Endometritis is an infection of the inner layer of the uterus
(endometrial layer). During pregnancy, the innermost layer of the uterus
changes and is called decidua. For several reasons after pregnancy, infection
of this layer can develop and this is called postpartum endometritis. In
endometritis, if the infection has advanced to myometrium, it is called
endomyometritis, and if it has advanced to the parametrium, it is called
parametritis.
Postpartum endoemetritis is a polymicrobial infection. A
variety of bacteria may be involved, such as group B streptococci, anaerobic
gram positive bacteria, anaerobic gram negative bacteria (bacteriodes,
prevotella), aerobic gram negative bacteria (E. coli, K. Pneumonia, Proteus),
K. Trochamatis, Mycoplasma. In early endometritis, the most common factor is
Group B streptococci. Chlamydia is most common in late endometritis.
Risk
factors:
- Young age
- First birth
- Prolonged labor
- PPROM, EMR
- Cesarean
- Low socioeconomic level
- Multiple vaginal examinations
- Amniotic fluid with excess meconium
- GBS colonization
- Bacterial vaginosis
- Manual removal of the placenta
Symptoms
and diagnosis:
One of the important causes of fever in the postpartum period
is endometritis. Apart from fever, there may be symptoms such as uterine
tenderness, lower abdominal pain, foul-smelling discharge.
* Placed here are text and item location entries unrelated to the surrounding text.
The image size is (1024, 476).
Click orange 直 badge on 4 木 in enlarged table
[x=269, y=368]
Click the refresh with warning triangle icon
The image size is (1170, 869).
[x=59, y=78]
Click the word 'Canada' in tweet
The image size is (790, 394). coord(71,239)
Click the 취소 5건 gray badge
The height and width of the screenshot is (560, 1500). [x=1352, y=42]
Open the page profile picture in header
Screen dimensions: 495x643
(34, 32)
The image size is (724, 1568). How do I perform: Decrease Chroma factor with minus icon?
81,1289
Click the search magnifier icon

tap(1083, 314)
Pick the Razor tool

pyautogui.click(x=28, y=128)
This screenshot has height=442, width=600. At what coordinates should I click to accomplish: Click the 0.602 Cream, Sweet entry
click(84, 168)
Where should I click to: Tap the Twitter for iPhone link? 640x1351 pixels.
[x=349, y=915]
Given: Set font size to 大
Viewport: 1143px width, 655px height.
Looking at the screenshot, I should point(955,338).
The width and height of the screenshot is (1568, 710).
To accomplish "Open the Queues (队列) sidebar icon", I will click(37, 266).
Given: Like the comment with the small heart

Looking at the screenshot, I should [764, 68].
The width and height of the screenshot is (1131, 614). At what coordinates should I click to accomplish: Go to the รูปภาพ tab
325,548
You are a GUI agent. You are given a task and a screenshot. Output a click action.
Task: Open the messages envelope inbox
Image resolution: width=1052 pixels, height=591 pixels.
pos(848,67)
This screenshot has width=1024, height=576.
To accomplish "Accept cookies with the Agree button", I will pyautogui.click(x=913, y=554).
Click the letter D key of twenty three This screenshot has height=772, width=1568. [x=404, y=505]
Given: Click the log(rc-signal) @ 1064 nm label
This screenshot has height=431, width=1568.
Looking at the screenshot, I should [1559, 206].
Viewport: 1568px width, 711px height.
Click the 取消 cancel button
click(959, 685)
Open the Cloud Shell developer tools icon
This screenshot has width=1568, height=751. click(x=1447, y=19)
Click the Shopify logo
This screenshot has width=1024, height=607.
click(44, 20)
There is a leukocyte high in the blood. However, in the
postpartum period, the height of leukocytes can be seen in the patient
physiologically.
In addition, in terms of diagnosis, conditions such as wound
infection, infection in the area of episiotomy or hematoma, abscess
development, mastitis, breast abscess, pyelonephritis and high postpartum fever
should be considered.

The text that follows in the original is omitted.